**ENTRIES SHOWN:**
+ + + + + + +

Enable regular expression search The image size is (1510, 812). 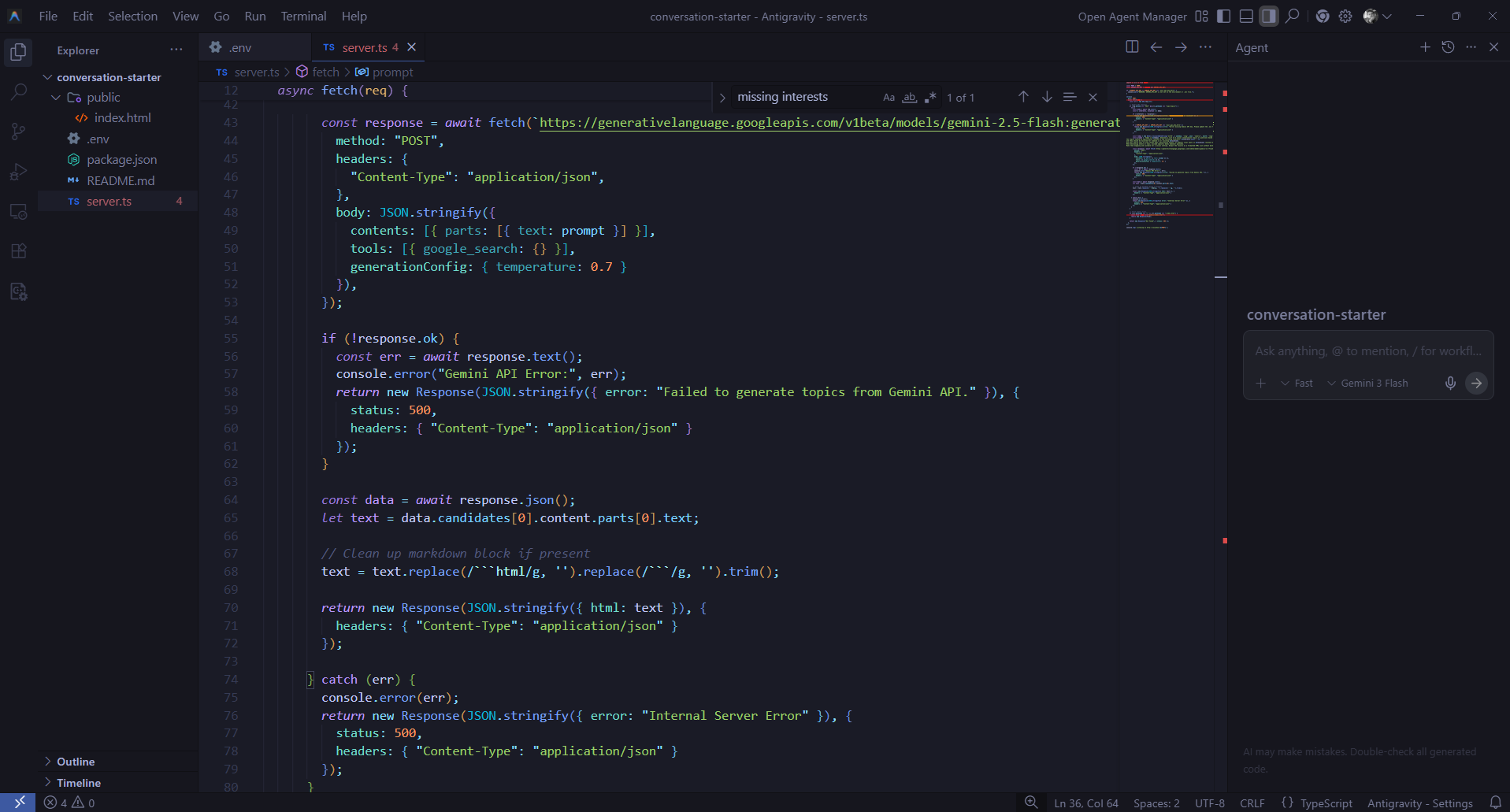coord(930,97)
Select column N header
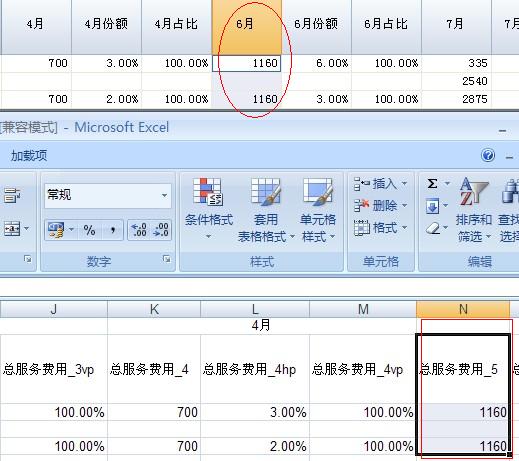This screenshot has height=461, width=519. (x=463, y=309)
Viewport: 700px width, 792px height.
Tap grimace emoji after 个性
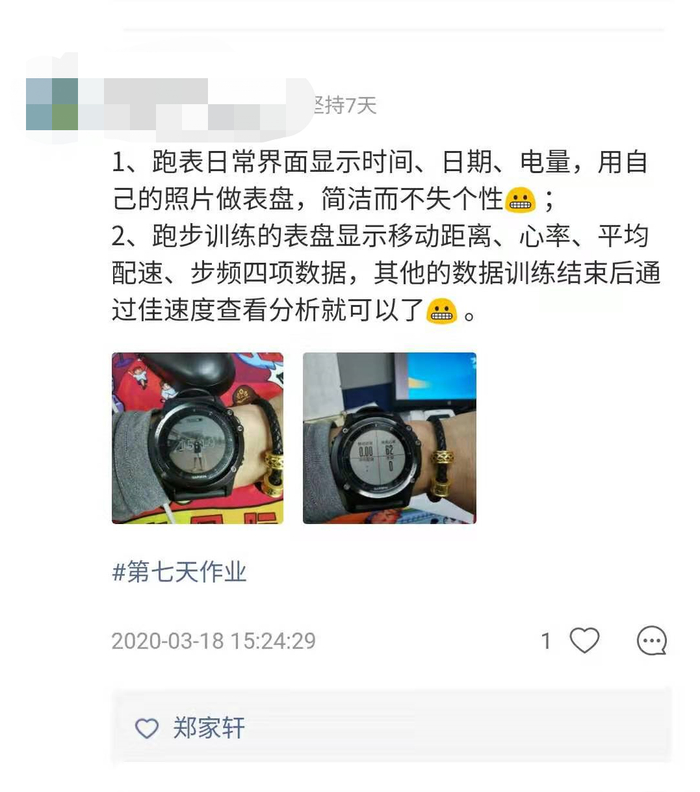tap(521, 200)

+ + + + + + +

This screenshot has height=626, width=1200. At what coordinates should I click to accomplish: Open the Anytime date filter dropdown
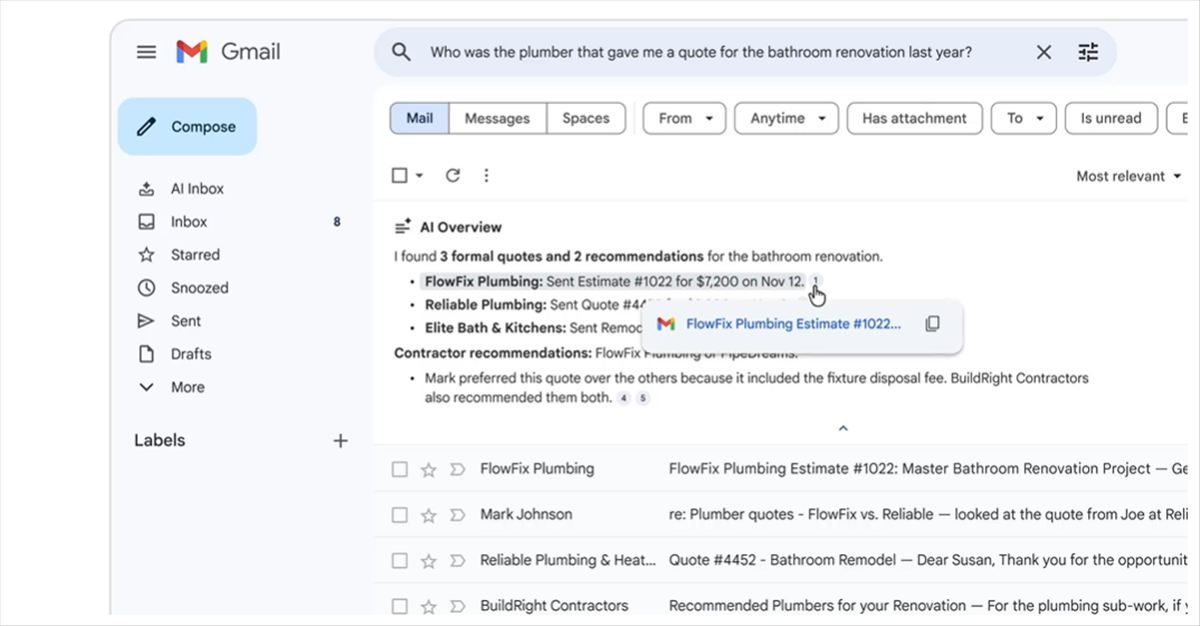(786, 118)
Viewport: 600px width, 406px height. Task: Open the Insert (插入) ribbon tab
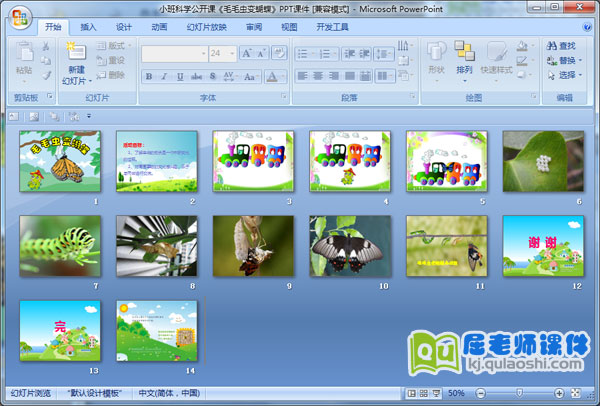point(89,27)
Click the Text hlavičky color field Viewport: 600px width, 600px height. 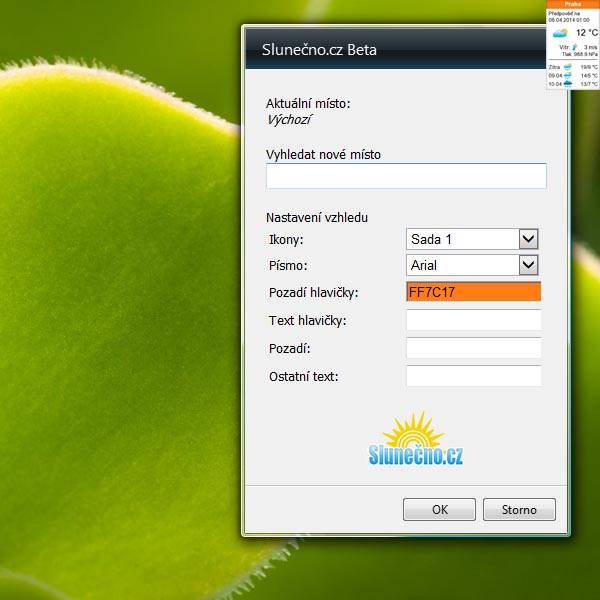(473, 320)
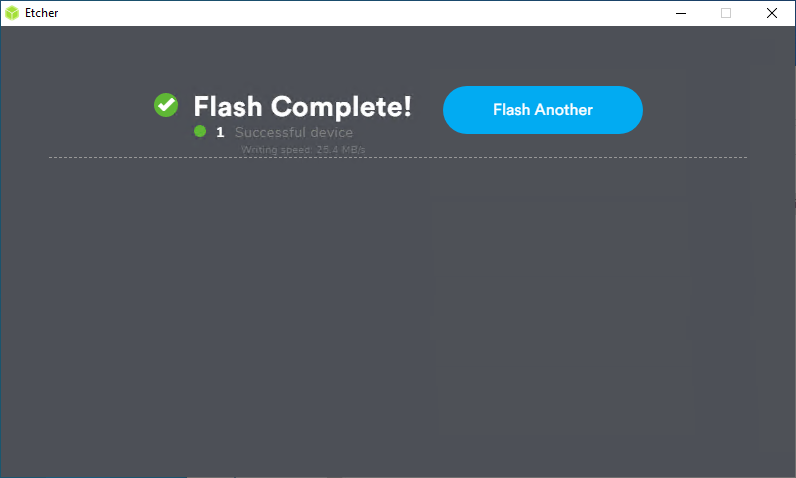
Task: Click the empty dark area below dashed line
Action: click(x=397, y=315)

+ + + + + + +

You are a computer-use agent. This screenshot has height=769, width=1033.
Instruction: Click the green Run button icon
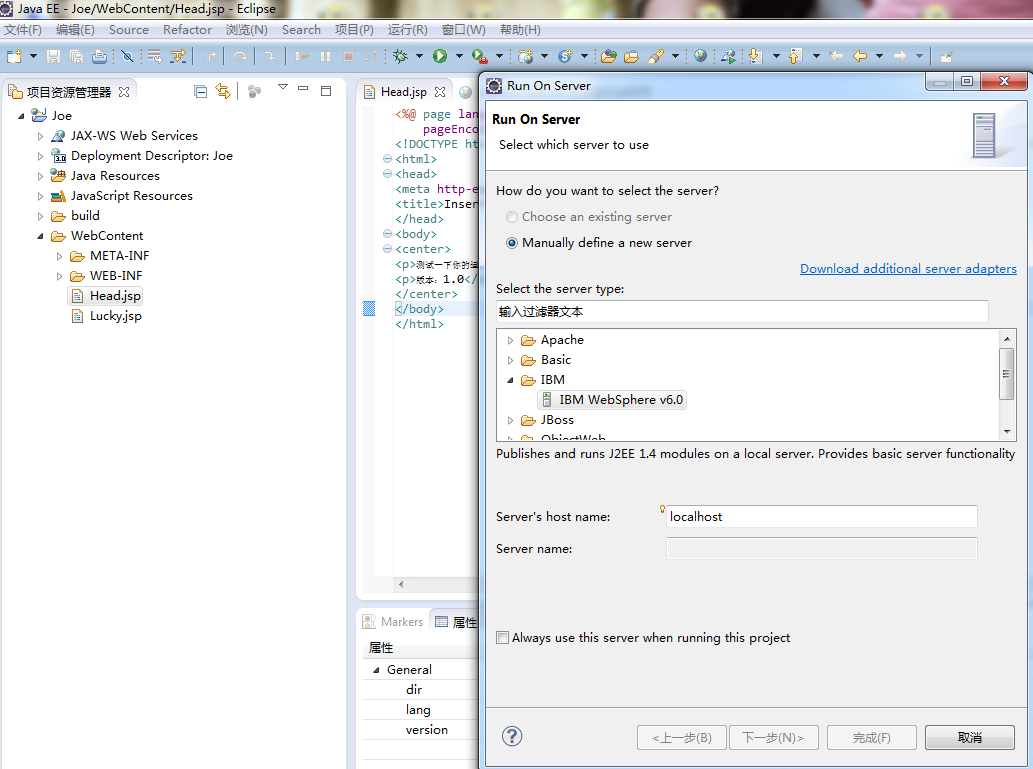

+ + + + + + +

Convert the part of the rows that opens with the line containing "Viewport: 700px width, 792px height." and closes with the line containing "tap(521, 200)" into a two-column CSV with the columns request and answer, one row per request, putting each in a single quoted field with line breaks turned into spaces. Leave the pictures out.

**RESPONSE TO THIS TASK:**
request,answer
"Viewport: 700px width, 792px height. Tap grimace emoji after 个性","tap(521, 200)"